Quoted text:
####################

But before we get to North Korea and the unprecedented segment they shot there, and the extraterrestrial meeting between the Supreme Leader Kim Jong-un and the retired NBA basketball freak Dennis Rodman – well, it’s best to start at the beginning.
Voice of Montreal quickly became Vice and just as quickly, notorious for its content, viz: Do's and Don'ts, a photo montage of people on the street wearing/doing odd, even humiliating things, accompanied by caustic and vulgar commentary. Articles took a similarly ironic, post-modern, even taunting perspective. A young audience loved it. The hip advertisers who covet them loved it and filled the pages with street-cred ads bigger magazines would have killed for. The team found an investor for a "multi-channel brand". After an ensuing rift developed, they bought him out and what followed was a move to Brooklyn, international success and ambition. They built the magazine audience into a near-million readership in Canada, the UK, Australia and Japan, "because to go 'big in America' then [would have] meant putting the Red Hot Chili Peppers on the cover – something that we would never do".
Regardless, the mainstream came calling. In 2005, MTV execs were concerned their kids weren't watching the news. "The median age of people watching news was something like 63," Alvi says. "And the MTV kids were watching things like Pimp My Ride."
"So we picked up cameras." Their idea was a "Jackass meets 60 Minutes" approach, which became the Heavy Metal in Baghdad film and the Vice Guide to Travel, visiting a different kind of "hot spot": Chernobyl, Beirut, the slums of Rio… "And I had access to this gun market in Pakistan…"
Of course. Mum and the guns. Alvi was born in Toronto and grew up in Minneapolis and Montreal, but his parents are from Lahore, Pakistan. Both are retired academics, his mother having worked as a professor of Islamic Studies. Alvi had visited Pakistan every year as a child and considers himself Pakistani-Canadian. On a visit to Peshawar with his family in the early 2000s, he says, "I was bored one day and thought: 'We're so close to the Pakistan-Afghan border – where's the action?' And my dad said: 'Well, there used to be this pretty safe gun market…'"
So when the Vice Guide to Travel was happening, Alvi called his mother, who knew the governor of that Pakistani province. “Mum, I want to film there, can you call your guy?’ It was getting sketchy then. I drove through it a year ago and it was very scary.”

####################

Provided material:
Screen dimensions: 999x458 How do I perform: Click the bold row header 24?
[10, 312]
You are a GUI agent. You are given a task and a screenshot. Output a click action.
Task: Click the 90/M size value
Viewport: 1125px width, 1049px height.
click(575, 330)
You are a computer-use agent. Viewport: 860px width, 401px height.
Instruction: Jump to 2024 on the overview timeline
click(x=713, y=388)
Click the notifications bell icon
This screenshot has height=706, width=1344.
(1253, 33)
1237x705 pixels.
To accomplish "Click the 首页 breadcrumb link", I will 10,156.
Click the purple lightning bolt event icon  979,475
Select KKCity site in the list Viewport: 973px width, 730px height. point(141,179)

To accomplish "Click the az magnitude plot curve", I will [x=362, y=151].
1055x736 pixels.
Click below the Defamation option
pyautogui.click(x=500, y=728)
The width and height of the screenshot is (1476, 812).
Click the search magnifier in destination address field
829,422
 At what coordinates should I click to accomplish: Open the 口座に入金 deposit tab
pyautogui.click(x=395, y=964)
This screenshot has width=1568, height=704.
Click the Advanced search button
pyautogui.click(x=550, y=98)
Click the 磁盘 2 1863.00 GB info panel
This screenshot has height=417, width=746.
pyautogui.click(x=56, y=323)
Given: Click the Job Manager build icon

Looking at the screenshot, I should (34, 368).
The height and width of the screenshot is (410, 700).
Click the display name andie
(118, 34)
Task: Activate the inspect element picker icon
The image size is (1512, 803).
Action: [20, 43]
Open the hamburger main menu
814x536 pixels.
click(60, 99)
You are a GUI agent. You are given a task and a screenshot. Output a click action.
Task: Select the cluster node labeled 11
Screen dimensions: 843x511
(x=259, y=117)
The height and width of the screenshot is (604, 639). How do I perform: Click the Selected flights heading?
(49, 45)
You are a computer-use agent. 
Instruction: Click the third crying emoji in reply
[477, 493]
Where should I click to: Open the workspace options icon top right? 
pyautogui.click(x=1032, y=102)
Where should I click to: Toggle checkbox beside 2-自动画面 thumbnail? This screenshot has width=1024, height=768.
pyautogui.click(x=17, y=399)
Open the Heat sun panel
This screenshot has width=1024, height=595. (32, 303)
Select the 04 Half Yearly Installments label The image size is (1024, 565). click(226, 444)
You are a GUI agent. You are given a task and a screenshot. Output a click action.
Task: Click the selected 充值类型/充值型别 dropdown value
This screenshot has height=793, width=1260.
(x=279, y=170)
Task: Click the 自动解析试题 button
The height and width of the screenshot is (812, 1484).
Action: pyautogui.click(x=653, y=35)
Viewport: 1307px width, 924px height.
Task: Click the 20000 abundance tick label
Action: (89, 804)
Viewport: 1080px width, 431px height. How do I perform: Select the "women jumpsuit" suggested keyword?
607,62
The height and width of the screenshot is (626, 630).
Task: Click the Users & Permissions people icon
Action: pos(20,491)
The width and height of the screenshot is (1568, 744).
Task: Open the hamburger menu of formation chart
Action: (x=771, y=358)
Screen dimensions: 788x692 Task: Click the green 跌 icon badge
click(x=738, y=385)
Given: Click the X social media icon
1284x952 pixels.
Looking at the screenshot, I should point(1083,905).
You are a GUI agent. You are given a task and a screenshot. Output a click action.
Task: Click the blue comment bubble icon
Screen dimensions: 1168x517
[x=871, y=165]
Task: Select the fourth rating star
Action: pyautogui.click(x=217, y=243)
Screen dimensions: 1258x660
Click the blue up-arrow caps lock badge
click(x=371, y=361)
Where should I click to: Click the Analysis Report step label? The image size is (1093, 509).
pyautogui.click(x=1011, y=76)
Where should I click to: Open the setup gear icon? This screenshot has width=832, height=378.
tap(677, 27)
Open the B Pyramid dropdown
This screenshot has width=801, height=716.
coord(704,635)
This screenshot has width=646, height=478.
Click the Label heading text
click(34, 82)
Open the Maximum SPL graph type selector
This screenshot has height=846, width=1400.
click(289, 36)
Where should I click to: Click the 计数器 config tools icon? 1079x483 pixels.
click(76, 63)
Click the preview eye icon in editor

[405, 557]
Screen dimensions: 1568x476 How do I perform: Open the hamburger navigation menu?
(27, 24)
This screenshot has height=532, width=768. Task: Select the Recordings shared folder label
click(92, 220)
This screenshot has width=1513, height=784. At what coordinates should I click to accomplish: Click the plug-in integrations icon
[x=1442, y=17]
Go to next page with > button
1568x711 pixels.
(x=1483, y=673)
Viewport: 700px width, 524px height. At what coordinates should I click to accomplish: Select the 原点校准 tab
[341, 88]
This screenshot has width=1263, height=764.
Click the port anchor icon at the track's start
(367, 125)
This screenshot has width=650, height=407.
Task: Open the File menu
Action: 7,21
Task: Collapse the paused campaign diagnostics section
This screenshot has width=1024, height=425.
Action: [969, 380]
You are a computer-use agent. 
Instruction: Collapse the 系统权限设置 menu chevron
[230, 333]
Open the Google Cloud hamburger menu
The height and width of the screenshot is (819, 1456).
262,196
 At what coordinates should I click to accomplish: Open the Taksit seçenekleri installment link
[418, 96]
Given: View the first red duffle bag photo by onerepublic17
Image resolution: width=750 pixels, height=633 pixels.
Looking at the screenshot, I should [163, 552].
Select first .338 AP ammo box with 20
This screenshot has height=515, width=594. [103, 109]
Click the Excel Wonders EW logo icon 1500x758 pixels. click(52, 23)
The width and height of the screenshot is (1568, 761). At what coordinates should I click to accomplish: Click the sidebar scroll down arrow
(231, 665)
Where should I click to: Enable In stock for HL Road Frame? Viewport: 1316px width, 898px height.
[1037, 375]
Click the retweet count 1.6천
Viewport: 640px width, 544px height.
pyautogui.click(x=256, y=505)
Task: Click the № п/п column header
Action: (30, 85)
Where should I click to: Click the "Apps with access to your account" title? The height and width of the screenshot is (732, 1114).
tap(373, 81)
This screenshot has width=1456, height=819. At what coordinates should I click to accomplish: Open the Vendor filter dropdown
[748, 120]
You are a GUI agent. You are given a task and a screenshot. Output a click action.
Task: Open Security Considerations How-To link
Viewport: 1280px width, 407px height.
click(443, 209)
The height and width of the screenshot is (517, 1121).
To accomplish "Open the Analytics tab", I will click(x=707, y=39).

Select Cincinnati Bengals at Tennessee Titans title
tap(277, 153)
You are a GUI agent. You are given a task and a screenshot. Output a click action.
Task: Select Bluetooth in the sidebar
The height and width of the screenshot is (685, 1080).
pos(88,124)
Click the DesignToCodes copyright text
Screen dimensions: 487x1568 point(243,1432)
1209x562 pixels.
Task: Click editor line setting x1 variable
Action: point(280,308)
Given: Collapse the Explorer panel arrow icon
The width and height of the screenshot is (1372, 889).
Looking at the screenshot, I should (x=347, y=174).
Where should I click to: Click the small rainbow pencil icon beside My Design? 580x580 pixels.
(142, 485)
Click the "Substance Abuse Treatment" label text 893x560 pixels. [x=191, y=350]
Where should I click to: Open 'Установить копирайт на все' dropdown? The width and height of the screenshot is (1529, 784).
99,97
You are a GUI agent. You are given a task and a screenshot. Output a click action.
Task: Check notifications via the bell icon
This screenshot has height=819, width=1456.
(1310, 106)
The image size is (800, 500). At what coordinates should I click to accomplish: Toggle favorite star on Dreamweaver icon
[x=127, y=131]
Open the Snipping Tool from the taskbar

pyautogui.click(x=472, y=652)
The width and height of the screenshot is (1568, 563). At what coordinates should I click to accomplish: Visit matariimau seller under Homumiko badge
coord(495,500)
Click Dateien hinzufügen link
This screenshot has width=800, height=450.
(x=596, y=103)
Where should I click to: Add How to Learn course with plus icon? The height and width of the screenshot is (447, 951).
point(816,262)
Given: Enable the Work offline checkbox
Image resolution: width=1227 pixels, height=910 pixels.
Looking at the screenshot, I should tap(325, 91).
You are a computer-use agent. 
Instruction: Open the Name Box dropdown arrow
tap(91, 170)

####################

What you need to do:
a) According to the passage about Vice, in what year did MTV executives become concerned that their kids weren't watching the news?
b) Retype the section of the passage about Vice that opens with the words containing "But before we" and closes with "at the beginning.".
c) Write what comes next in the passage about Vice, picking up after its final sentence.
The rows are separate material and are unrelated to the passage about Vice.

Results for each task:
a) 2005

b)
But before we get to North Korea and the unprecedented segment they shot there, and the extraterrestrial meeting between the Supreme Leader Kim Jong-un and the retired NBA basketball freak Dennis Rodman – well, it’s best to start at the beginning.

c)
But he went, looking for the risky, untold story. And perhaps the key component tying together the desire to chase down the untold fringe story and the access to the same is ethnicity. The “outsider” identity.
“Maybe that’s why I identified with punk rock at 15,” Alvi says. “We had experienced a lot of racism in Toronto, my brother and I – ‘Paki this, Paki that’, getting beaten up in the 1970s. But when we moved to Minnesota, we were ‘exotic’. There weren’t many South Asians there at all then.”
So he’d already learnt that his ethnicity could mean both exclusion and exoticism. Might as well see where it would take him.
Ah, yes. North Korea. Let’s go there, where no one can go.
“There was a Chinese tour group that had been taking people in for years,” Alvi says, “but there were a lot of rules attached. You couldn’t take anything in with you. Zero access, off the grid. You leave your phones and everything at this weird place in China.” The Vice guys had already been there, and had surreptitiously filmed some footage with a camera. But that was nothing compared with the return trip. “Things there have changed a lot. My guys on this last trip had internet in their hotel rooms. And a phone.” What hasn’t changed is the Vice guerrilla mentality.
“We came up with this weird idea, knowing that Kim Jong-un is a huge Chicago Bulls fan.
“On the previous trip, Shane had seen a basketball signed by Michael Jordan, given by Madeline Allbright to Kim Jong-il. We knew that era of the Bulls was a big deal in the Kim family. So it was pitched that we’d go in there with the Harlem Globetrotters and Dennis Rodman – and the North Koreans signed off on it.
“And Kim Jong-un showed up. My guys partied at his house. It’s crazy. World leaders can’t meet him, CBS can’t get him, and my guys partied with him. It’s totally insane.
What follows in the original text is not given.